“The First and Greatest Classic of Modern Economic Thought”
SMITH, Adam. Inquiry into the Nature and Causes of the Wealth of Nations. In Three volumes. The Seventh Edition. London: Printed for A. Strahan; and T. Cadell , 1793.
Seventh edition. Three octavo volumes (8 1/4 x 5 1/8 inches; 210 x 130 mm). x, 499, [1, blank]; vi, 518, [5, appendix], [1, blank]; v, [1, blank], 465, [1, blank], [49, index], [1, colophon] pp.

Full contemporary speckled calf. All board edge stamped in blind. Each volume with a red morocco spine label, lettered in gilt and a small green morocco volume number label, printed in gilt. Top edges dyed brown, others speckled red. Outer hinges of each volume with a few tiny wormholes. Boards a bit rubbed. Inner hinges of volume III a bit cracked but firm. Paper flaw to lower outer margin of leaf T4 of volume III, but not affecting text. Overall a very good and internally very clean set.

Adam Smith (1723-1790) spent ten years in the writing and perfecting of The Wealth of Nations. “The book succeeded at once, and the first edition was exhausted in six months...Whether it be true or not, as Buckle said, that the ‘Wealth of Nations’ was, ‘in its ultimate results, probably the most important that had ever been written’...it is probable that no book can be mentioned which so rapidly became an authority both with statesmen and philosophers” (D.N.B.).

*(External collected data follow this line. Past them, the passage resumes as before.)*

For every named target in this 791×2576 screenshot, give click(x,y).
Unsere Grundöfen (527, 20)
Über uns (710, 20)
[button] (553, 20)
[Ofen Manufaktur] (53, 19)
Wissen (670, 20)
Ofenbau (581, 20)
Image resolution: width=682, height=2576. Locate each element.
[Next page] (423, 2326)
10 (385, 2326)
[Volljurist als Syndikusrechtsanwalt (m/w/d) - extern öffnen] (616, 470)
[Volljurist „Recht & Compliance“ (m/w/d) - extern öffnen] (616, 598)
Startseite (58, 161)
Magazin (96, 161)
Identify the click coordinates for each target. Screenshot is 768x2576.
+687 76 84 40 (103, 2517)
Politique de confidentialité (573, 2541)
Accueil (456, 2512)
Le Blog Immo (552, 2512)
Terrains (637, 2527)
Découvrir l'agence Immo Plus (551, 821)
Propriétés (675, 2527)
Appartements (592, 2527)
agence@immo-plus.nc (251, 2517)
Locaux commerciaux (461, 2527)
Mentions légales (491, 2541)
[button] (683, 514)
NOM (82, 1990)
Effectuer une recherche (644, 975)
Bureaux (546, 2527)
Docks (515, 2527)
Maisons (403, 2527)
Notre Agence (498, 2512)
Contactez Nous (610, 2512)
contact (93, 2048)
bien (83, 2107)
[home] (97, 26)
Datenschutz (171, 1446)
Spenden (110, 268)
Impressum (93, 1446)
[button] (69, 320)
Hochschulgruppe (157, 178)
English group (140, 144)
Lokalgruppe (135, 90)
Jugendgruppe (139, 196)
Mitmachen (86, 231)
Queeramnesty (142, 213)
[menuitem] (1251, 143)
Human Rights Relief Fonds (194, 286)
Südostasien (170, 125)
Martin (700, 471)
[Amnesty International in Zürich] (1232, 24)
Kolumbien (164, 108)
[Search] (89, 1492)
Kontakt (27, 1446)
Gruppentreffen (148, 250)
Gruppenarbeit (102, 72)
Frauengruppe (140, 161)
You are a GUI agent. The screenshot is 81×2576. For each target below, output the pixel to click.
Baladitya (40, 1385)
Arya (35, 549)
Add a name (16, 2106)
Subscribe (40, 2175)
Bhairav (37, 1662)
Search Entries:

“The history of economic theory up to the end of the nineteenth century consists of two parts: the mercantilist phase which was based not so much on a doctrine as on a system of practice which grew out of social conditions; and the second phase which saw the development of the theory that the individual had the right to be unimpeded in the exercise of economic activity. While it cannot be said that Smith invented the latter theory . . . his work is the first major expression of it. He begins with the thought that labour is the source from which a nation derives what is necessary to it. The improvement of the division of labour is the measure of productivity and in it lies the human propensity to barter and exchange . . . From the working of the economy, Smith passes to its matter -- ‘stock’ -- which compasses all that man owns either for his own consumption or for the return which it brings him. The Wealth of Nations ends with a history of economic development, a definitive onslaught on the mercantile system, and some prophetic speculations on the limits of economic control . . . The certainty of its criticism and its grasp of human nature have made it the first and greatest classic of modern economic thought” (Printing and the Mind of Man).

Einaudi. Goldsmiths' 15565. Kress 2618. Printing and the Mind of Man 221. Sabin 82303.